課題: 「Task: Open the Charge controllers link」を含む行から資料の最後までの各行を、空行を除いて番号付きリストに書き直してください。画像は答えに入れないでください。

(コレクションに保存された項目)
====

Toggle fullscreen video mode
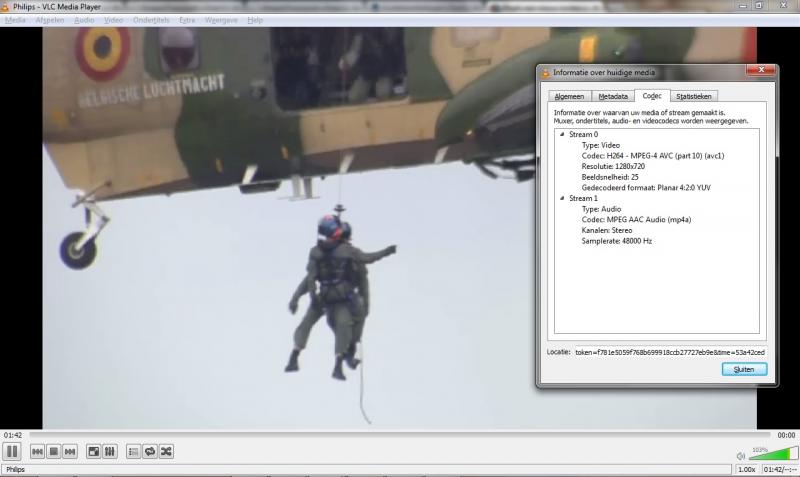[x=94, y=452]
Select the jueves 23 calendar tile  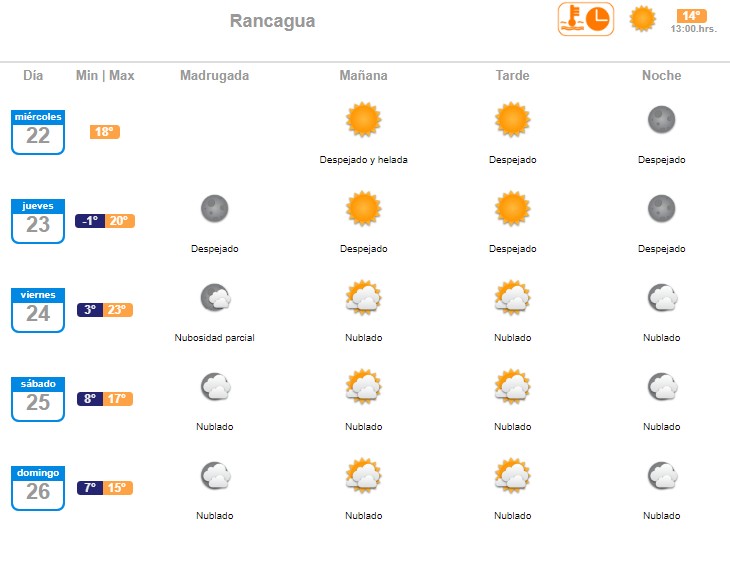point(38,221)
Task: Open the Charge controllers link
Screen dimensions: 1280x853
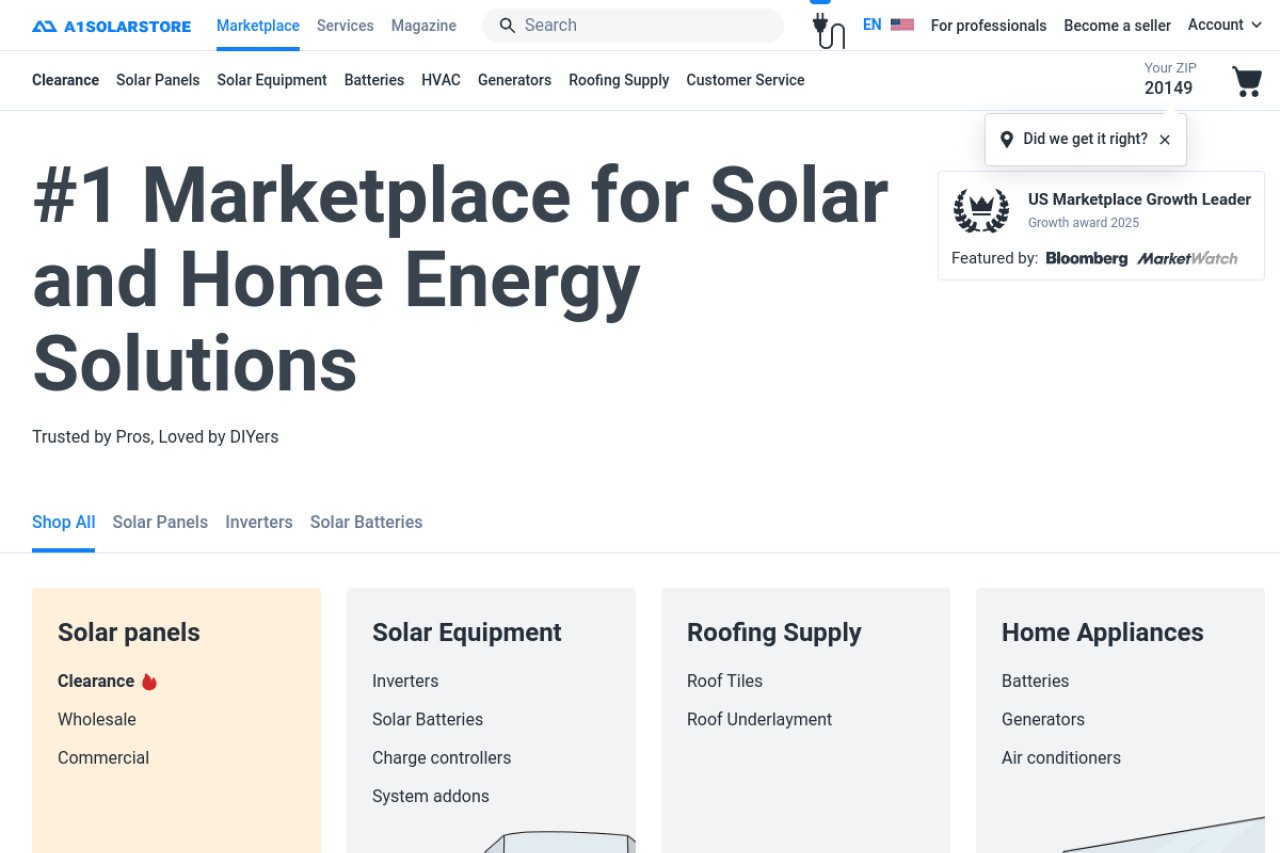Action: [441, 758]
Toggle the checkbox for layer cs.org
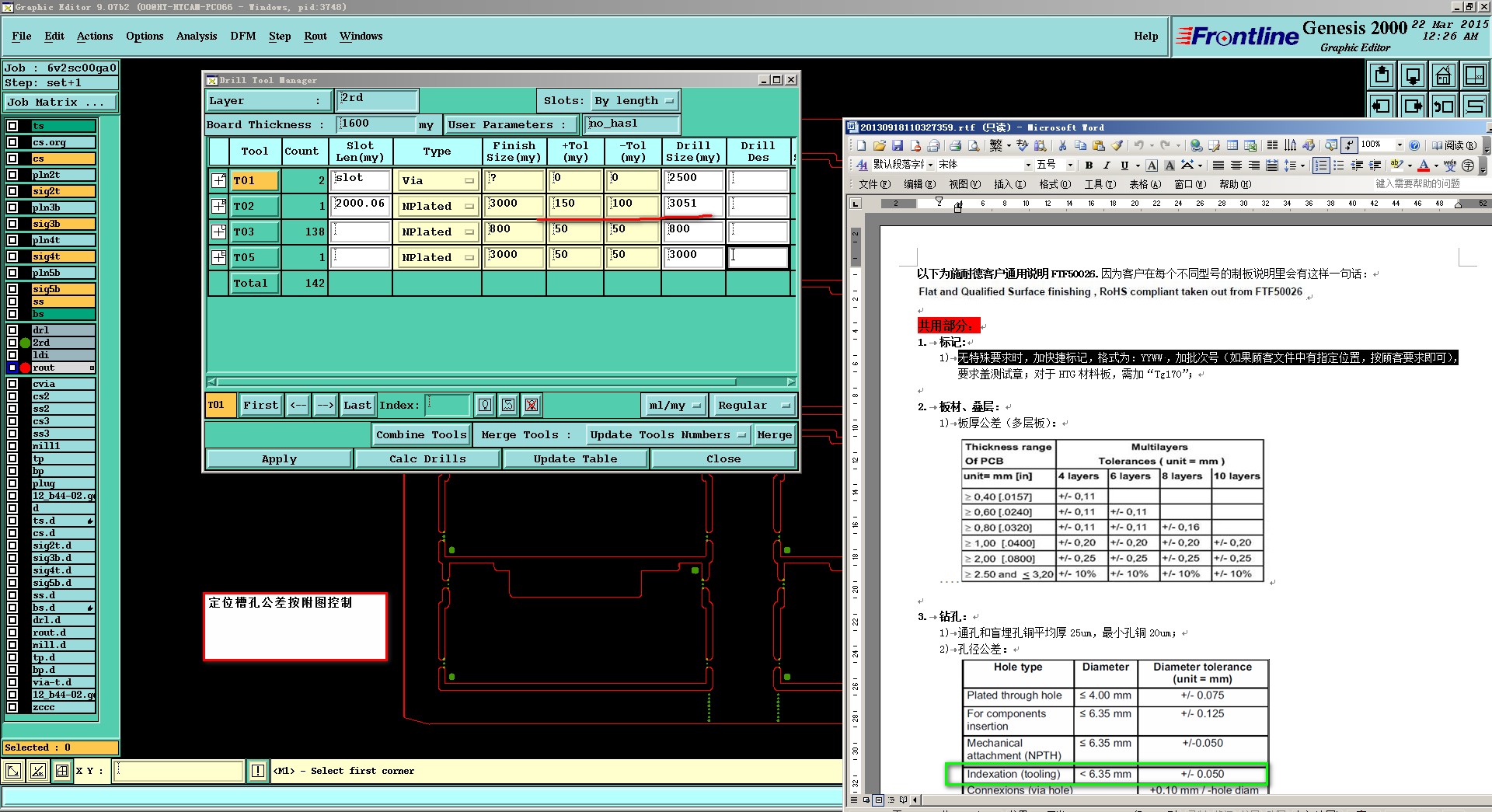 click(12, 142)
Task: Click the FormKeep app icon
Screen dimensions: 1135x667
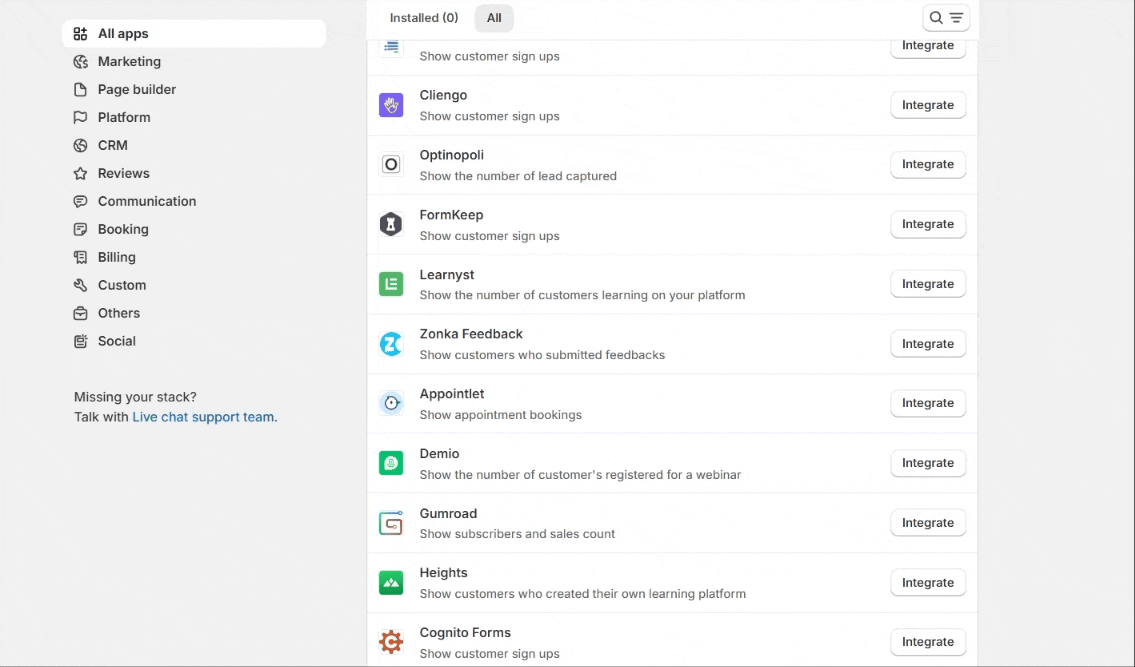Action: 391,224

====

解答例:
1. Task: Open the Charge controllers link
2. Screen dimensions: 1280x853
3. Action: [441, 758]
4. Toggle the checkbox for layer cs.org
5.  click(12, 142)
6. Task: Click the FormKeep app icon
7. Screen dimensions: 1135x667
8. Action: 391,224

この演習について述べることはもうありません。